=== Exercise instructions ===
Go through all the rows and put "Display size" wherever "Screen dimensions" appears. Leave everything else the same.

-- START Listed entries --

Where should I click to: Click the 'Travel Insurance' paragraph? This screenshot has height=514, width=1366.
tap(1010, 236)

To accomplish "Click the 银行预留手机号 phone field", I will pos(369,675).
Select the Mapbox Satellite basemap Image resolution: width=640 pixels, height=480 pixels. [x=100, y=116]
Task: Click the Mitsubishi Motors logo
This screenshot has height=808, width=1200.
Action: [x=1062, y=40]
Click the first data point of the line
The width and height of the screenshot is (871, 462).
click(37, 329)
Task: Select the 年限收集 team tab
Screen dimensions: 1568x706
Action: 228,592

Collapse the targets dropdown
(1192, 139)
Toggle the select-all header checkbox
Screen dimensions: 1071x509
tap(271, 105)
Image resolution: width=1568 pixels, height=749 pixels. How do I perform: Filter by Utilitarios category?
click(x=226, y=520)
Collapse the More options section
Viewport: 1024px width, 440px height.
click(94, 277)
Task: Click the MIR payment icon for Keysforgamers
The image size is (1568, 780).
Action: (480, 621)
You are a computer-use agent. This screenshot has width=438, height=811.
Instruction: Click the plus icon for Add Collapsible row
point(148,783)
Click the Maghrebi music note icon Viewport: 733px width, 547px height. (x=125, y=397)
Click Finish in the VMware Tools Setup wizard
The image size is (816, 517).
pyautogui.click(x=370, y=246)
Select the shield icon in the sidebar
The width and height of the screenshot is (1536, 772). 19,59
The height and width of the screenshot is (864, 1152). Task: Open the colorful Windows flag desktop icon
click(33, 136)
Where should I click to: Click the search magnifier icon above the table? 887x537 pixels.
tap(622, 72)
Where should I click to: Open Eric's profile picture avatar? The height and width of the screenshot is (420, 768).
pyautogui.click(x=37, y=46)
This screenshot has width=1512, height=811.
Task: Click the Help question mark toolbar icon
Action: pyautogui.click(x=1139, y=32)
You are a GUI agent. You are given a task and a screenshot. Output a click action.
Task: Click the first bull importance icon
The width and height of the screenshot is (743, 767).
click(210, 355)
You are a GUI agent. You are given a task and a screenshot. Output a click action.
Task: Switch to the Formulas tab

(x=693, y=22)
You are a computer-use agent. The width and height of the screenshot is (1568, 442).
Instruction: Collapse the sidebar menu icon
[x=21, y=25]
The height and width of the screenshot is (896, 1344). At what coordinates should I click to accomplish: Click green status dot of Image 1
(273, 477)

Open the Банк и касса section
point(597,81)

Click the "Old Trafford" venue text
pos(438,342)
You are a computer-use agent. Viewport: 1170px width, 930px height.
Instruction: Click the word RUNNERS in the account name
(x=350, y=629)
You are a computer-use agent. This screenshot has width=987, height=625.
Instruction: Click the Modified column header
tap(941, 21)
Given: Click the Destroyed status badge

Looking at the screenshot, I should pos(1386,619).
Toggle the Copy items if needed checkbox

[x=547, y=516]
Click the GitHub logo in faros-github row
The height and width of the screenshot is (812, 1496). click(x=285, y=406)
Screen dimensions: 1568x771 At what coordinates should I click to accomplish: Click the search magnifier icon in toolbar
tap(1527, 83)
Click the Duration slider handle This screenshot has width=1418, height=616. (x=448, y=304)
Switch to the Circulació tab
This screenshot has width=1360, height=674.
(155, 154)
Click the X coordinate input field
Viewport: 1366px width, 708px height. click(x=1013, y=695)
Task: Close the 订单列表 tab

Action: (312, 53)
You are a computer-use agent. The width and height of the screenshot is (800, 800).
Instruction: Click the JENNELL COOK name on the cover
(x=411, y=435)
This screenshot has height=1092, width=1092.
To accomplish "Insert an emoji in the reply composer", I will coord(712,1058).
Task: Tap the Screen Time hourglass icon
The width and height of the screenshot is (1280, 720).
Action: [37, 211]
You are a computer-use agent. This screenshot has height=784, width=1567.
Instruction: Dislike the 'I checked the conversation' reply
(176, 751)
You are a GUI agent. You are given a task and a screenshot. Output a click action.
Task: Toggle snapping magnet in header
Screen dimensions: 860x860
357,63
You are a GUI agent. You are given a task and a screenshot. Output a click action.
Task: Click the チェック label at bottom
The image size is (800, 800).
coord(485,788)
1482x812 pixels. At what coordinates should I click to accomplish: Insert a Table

-- END Listed entries --

=== Exercise response ===
Where should I click to: Click the 'Travel Insurance' paragraph? This screenshot has height=514, width=1366.
tap(1010, 236)

To accomplish "Click the 银行预留手机号 phone field", I will pos(369,675).
Select the Mapbox Satellite basemap Image resolution: width=640 pixels, height=480 pixels. [x=100, y=116]
Task: Click the Mitsubishi Motors logo
This screenshot has height=808, width=1200.
Action: [x=1062, y=40]
Click the first data point of the line
The width and height of the screenshot is (871, 462).
click(37, 329)
Task: Select the 年限收集 team tab
Display size: 1568x706
Action: 228,592

Collapse the targets dropdown
(1192, 139)
Toggle the select-all header checkbox
Display size: 1071x509
tap(271, 105)
Image resolution: width=1568 pixels, height=749 pixels. How do I perform: Filter by Utilitarios category?
click(x=226, y=520)
Collapse the More options section
Viewport: 1024px width, 440px height.
click(94, 277)
Task: Click the MIR payment icon for Keysforgamers
The image size is (1568, 780).
Action: (480, 621)
You are a computer-use agent. This screenshot has width=438, height=811.
Instruction: Click the plus icon for Add Collapsible row
point(148,783)
Click the Maghrebi music note icon Viewport: 733px width, 547px height. (x=125, y=397)
Click Finish in the VMware Tools Setup wizard
The image size is (816, 517).
pyautogui.click(x=370, y=246)
Select the shield icon in the sidebar
The width and height of the screenshot is (1536, 772). 19,59
The height and width of the screenshot is (864, 1152). Task: Open the colorful Windows flag desktop icon
click(33, 136)
Where should I click to: Click the search magnifier icon above the table? 887x537 pixels.
tap(622, 72)
Where should I click to: Open Eric's profile picture avatar? The height and width of the screenshot is (420, 768).
pyautogui.click(x=37, y=46)
This screenshot has width=1512, height=811.
Task: Click the Help question mark toolbar icon
Action: pyautogui.click(x=1139, y=32)
You are a GUI agent. You are given a task and a screenshot. Output a click action.
Task: Click the first bull importance icon
The width and height of the screenshot is (743, 767).
click(210, 355)
You are a GUI agent. You are given a task and a screenshot. Output a click action.
Task: Switch to the Formulas tab

(x=693, y=22)
You are a computer-use agent. The width and height of the screenshot is (1568, 442).
Instruction: Collapse the sidebar menu icon
[x=21, y=25]
The height and width of the screenshot is (896, 1344). At what coordinates should I click to accomplish: Click green status dot of Image 1
(273, 477)

Open the Банк и касса section
point(597,81)

Click the "Old Trafford" venue text
pos(438,342)
You are a computer-use agent. Viewport: 1170px width, 930px height.
Instruction: Click the word RUNNERS in the account name
(x=350, y=629)
You are a computer-use agent. This screenshot has width=987, height=625.
Instruction: Click the Modified column header
tap(941, 21)
Given: Click the Destroyed status badge

Looking at the screenshot, I should pos(1386,619).
Toggle the Copy items if needed checkbox

[x=547, y=516]
Click the GitHub logo in faros-github row
The height and width of the screenshot is (812, 1496). click(x=285, y=406)
Display size: 1568x771 At what coordinates should I click to accomplish: Click the search magnifier icon in toolbar
tap(1527, 83)
Click the Duration slider handle This screenshot has width=1418, height=616. (x=448, y=304)
Switch to the Circulació tab
This screenshot has width=1360, height=674.
(155, 154)
Click the X coordinate input field
Viewport: 1366px width, 708px height. click(x=1013, y=695)
Task: Close the 订单列表 tab

Action: (312, 53)
You are a computer-use agent. The width and height of the screenshot is (800, 800).
Instruction: Click the JENNELL COOK name on the cover
(x=411, y=435)
This screenshot has height=1092, width=1092.
To accomplish "Insert an emoji in the reply composer", I will coord(712,1058).
Task: Tap the Screen Time hourglass icon
The width and height of the screenshot is (1280, 720).
Action: [37, 211]
You are a computer-use agent. This screenshot has height=784, width=1567.
Instruction: Dislike the 'I checked the conversation' reply
(176, 751)
You are a GUI agent. You are given a task and a screenshot. Output a click action.
Task: Toggle snapping magnet in header
Display size: 860x860
357,63
You are a GUI agent. You are given a task and a screenshot. Output a click action.
Task: Click the チェック label at bottom
The image size is (800, 800).
coord(485,788)
1482x812 pixels. At what coordinates should I click to accomplish: Insert a Table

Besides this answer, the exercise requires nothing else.